* Texte de l'exercice *
==============================

À Kinshasa, Capitale de la République démocratique du Congo, le débat sur la gestion des finances publiques provinciales refait surface. Deux initiatives parlementaires portées par l’Honorable Aubain Mukanu Mungamba, élu de Mont-Ngafula, avaient été rejetées par le Bureau de l’Assemblée provinciale. Aujourd’hui, au regard de la situation socio-économique de la capitale, certains estiment que ses préoccupations étaient fondées.
Des initiatives recalées
La première concernait une question orale avec débat adressée au Gouverneur de la ville, Daniel Bumba, portant sur le bilan à mi-mandat. La seconde était une interpellation relative à la gestion des fonds alloués à la salubrité urbaine, dans un contexte marqué par l’appel à l’ordre du Chef de l’État, Félix Antoine Tshisekedi, sur la gouvernance publique. Ces deux démarches de contrôle parlementaire n’avaient pas obtenu l’aval du Bureau de l’Assemblée provinciale.
Une situation préoccupante
Plusieurs signaux récents alimentent le débat : Un député provincial aurait été suspendu des Cliniques médicales de Kinshasa (CMK) pour des arriérés de paiement; les salaires et frais médicaux des députés provinciaux accusent des retards; des fonctionnaires de la ville dénoncent des rémunérations irrégulières; des cabinets ministériels et services administratifs feraient face à des retards de fonctionnement.
Parallèlement, la ville de Kinshasa continue de faire face à des défis majeurs : insalubrité persistante, inondations récurrentes; embouteillages chroniques et insécurité dans plusieurs communes.

La question des finances publiques
Dans ce contexte, la question posée par l’Honorable Aubain Mukanu reste d’actualité : « Mbongo ya ville ezo kende wapi ? Ezo sala mosala nini ? » (Où va l’argent de la ville ? À quoi sert-il ?)
Les habitants de Kinshasa s’acquittent pourtant de diverses taxes et redevances, notamment les vignettes, l’IRL (Impôt sur les revenus locatifs) et l’impôt foncier. Mais sur le terrain, nombre de citoyens s’interrogent sur l’impact concret de ces recettes dans leur quotidien si les agents publics ne sont pas régulièrement payés, si les services peinent à fonctionner et si la ville ne connaît pas d’amélioration notable, la question de la transparence budgétaire devient centrale.
Vers une prise de conscience collective ?
Pour ses partisans, l’Honorable Aubain Mukanu aurait, dès le départ, soulevé les interrogations pertinentes sur la gouvernance provinciale.
Pour d’autres, la responsabilité est collective et nécessite un examen approfondi au sein des institutions provinciales.
Une chose est certaine : le débat sur la gestion des finances et la redevabilité publique à Kinshasa est désormais relancé.
Kinshasa mérite transparence, efficacité et responsabilité dans la gestion de ses ressources.

==============================

* Données recueillies *

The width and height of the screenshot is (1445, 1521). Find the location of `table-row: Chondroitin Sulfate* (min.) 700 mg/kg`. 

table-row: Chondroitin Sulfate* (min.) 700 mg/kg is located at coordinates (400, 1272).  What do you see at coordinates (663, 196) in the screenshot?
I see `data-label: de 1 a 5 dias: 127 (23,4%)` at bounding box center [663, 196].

==============================

* Consigne *
Recopiez fidèlement le passage de l'article sur les finances publiques de Kinshasa, de « À Kinshasa, Capitale » à « préoccupations étaient fondées. ».

* Réponse attendue *
À Kinshasa, Capitale de la République démocratique du Congo, le débat sur la gestion des finances publiques provinciales refait surface. Deux initiatives parlementaires portées par l’Honorable Aubain Mukanu Mungamba, élu de Mont-Ngafula, avaient été rejetées par le Bureau de l’Assemblée provinciale. Aujourd’hui, au regard de la situation socio-économique de la capitale, certains estiment que ses préoccupations étaient fondées.